Outcome 4

Decision Making & Production.

“Students will be able to produce writing that demonstrates their ability to navigate choices and constraints when writing for specific audiences, genres, and purposes.”


Evidence #1

For this assignment, we were asked to take our academic essay and adapt it into a completely new genre for a different audience. My original essay analyzed the five-paragraph essay as a writing construct and argued that, although it is useful for beginners, it becomes limiting when students outgrow it. The goal of the remix assignment was to understand how purpose, audience, and genre influence the choices a writer makes. Instead of simply rewriting the essay, we had to rethink the entire message and present it in a form that matched the needs and expectations of a specific group of readers. I chose to create an obituary for the five-paragraph essay as a creative reframing of my original argument. This genre allowed me to critique the writing construct in a symbolic and humorous way while still connecting back to the main ideas of my academic essay.
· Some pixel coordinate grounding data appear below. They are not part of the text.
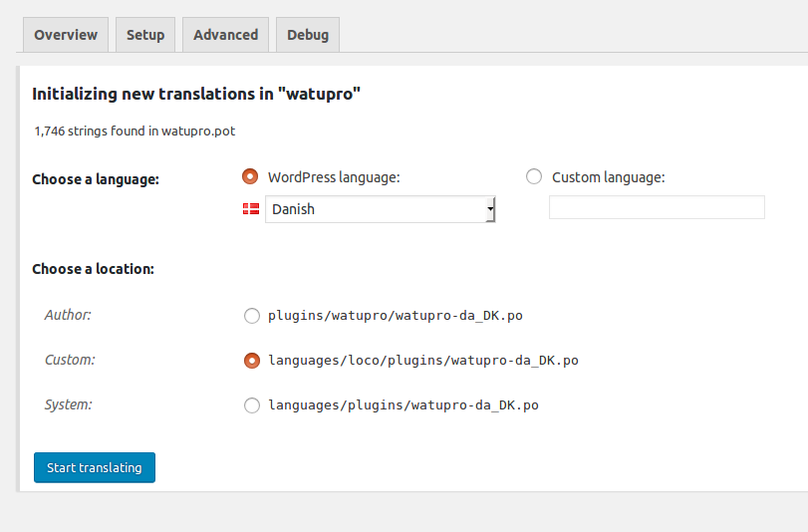The height and width of the screenshot is (532, 808).
Task: Open the Debug tab
Action: point(308,35)
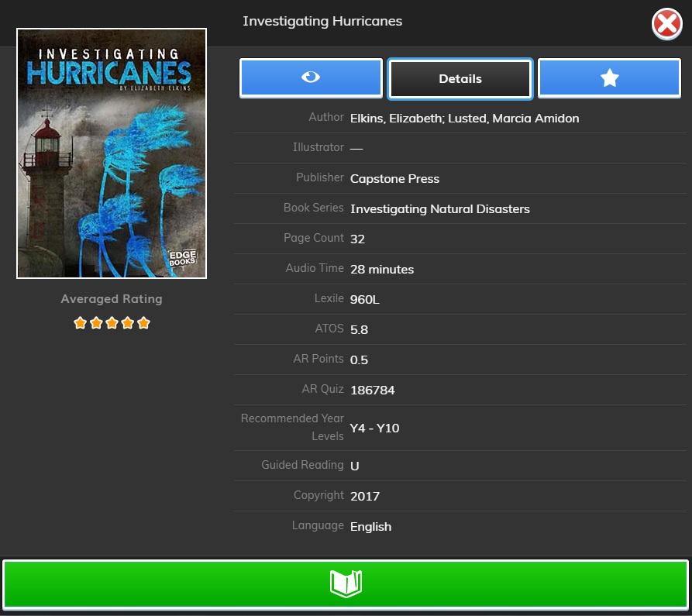Click the AR Quiz number 186784
Image resolution: width=692 pixels, height=616 pixels.
pos(372,390)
Creating the obituary required deliberate decision-making because I had to consider how an obituary traditionally sounds and what readers expect from that genre. I focused on using a formal and reflective tone while still incorporating subtle humor to show the limitations of the five-paragraph essay. I decided to personify the writing construct as if it were a real figure with a life, a history, and a cause of death, which helped me translate my academic argument into a more creative and accessible form. I also made choices about organization, such as including a life summary, the reason for its decline, and what “survives” after its passing. These decisions were necessary to make the piece believable as an obituary while still delivering my critique of the construct.

By making choices that matched the expectations of this genre and shaping my message for an audience that could appreciate both its creativity and its purpose, I demonstrated Outcome 4. I had to think carefully about what information to include, what to leave out, and how to present my argument in a way that fit the new genre without losing meaning. My decisions about tone, structure, phrasing, and style show that I can adapt writing to different rhetorical situations and produce work that aligns with the needs of a specific audience and purpose.